Checks

TipLearning Goal

Add tests and checks to ensure functions work and error when expected.

Checks in functions are used to ensure inputs and arguments are as expected, to handle errors and to provide informative error messages to users. In this workshop we are going to focus on writing checks with the function stopifnot because it is simple and succinct. It was recently improved in R 4.0.0 when the R development team added the option to provide a more informative error which will help us clearly communicate with our users (and ourselves).

stopifnot() expects a logical statement that you are expecting to be true, and, if not, stopifnot() will throw an error.

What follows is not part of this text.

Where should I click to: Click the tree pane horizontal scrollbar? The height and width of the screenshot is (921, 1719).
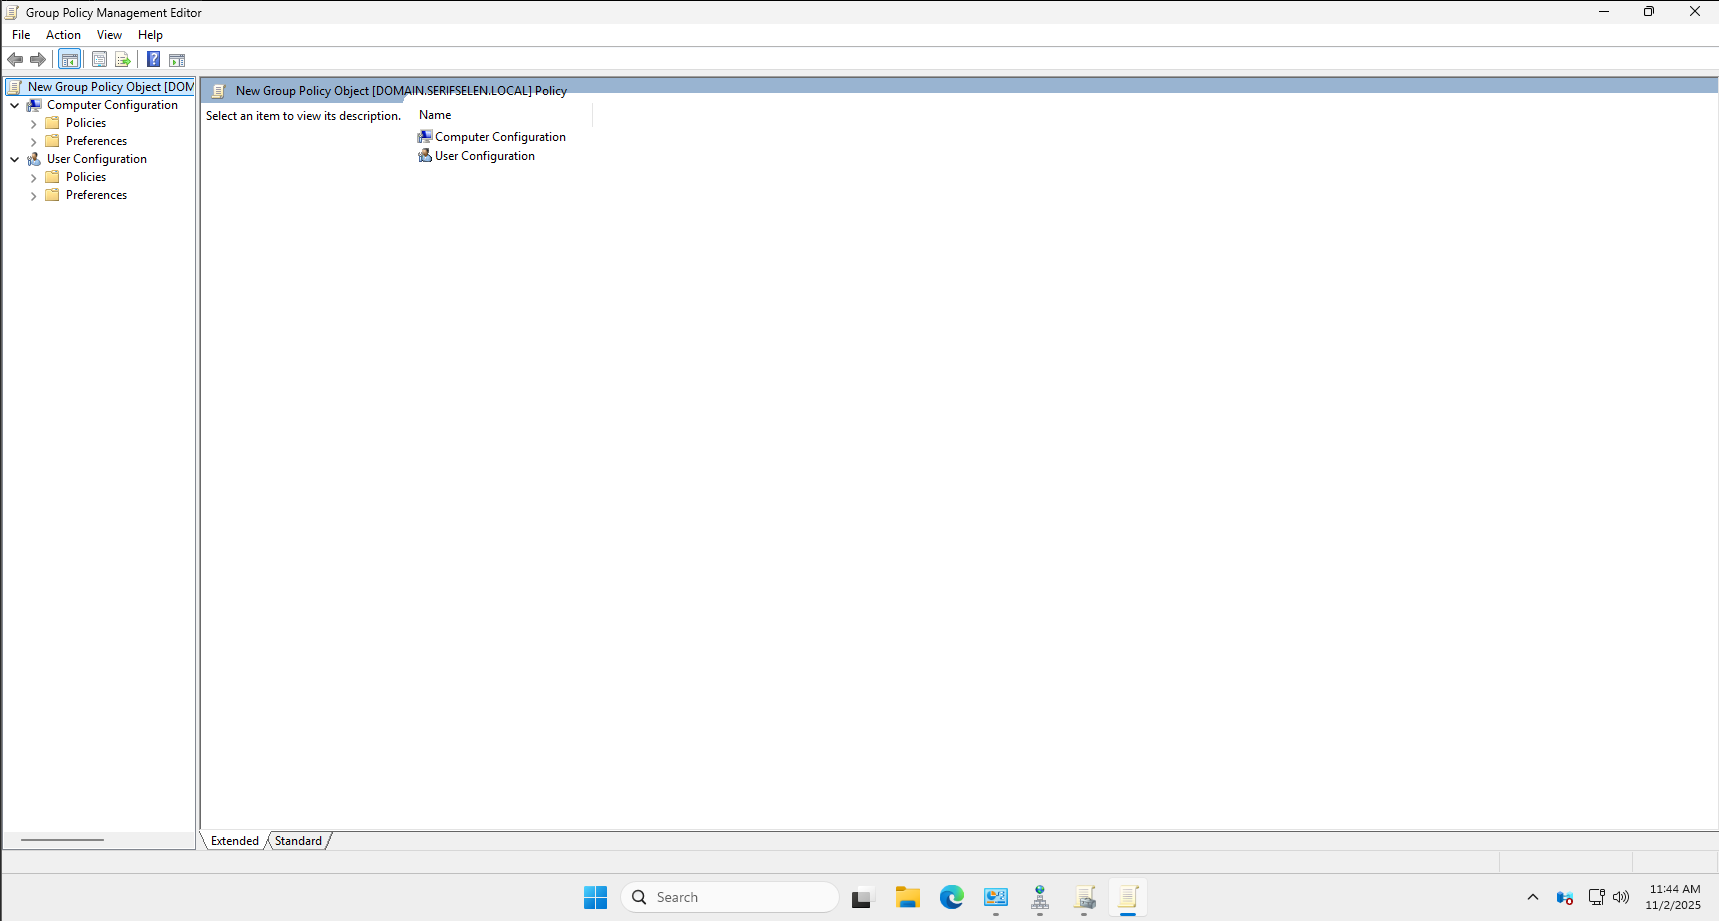(x=62, y=840)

To build logical statements, you may find following list of functions useful:

  • class checks
    • is.integer, is.numeric, is.data.frame, is.character
  • nulls, NAs, NaNs
    • is.null, is.na, is.nan
  • dimensions
    • length, nrow, ncol, dim
  • equality, comparisons
    • == (equals)
    • >, <, >=, <= (less than, greater than, less than or equal to, greater than or equal to)
    • identical
  • negation
    • !
  • directories, files
    • file.exists
    • dir
    • basename, dirname

Logical statements

Exercise: function checks

NoteObjective
  • Practice writing logical statements.

Instruction: write a series of logical statements for the following objects then consult the solution to check your work. Focus only on the logical statement for now, we’ll use stopifnot in the following exercises.

Number

  • check if x is a numeric, integer, double
  • check if x is of length 1
  • check if x is greater than 0
x <- 10
Show solution
[1] TRUE
[1] FALSE
[1] TRUE
length(x) == 1
[1] TRUE
x > 0
[1] TRUE

data.frame

  • check if DF is a data.frame, list, matrix
  • check if DF has two columns and three rows
  • check if DF’s column numbers is an integer, double, numeric
DF <- data.frame(colors = c('red', 'green', 'blue'), numbers = c(42.1, 2L, 10))
Show solution
[1] TRUE
[1] TRUE
[1] FALSE
ncol(DF) == 2
[1] TRUE
nrow(DF) == 3
[1] TRUE
is.integer(DF$numbers)
[1] FALSE
is.double(DF$numbers)
[1] TRUE
is.numeric(DF$numbers)
[1] TRUE

Filters

Exercise: filter_islands()

First, write a function to filter a data.frame, providing the column name for the data to be filtered and the values to filter on. Use the example data that we prepared with our prepare_csv function.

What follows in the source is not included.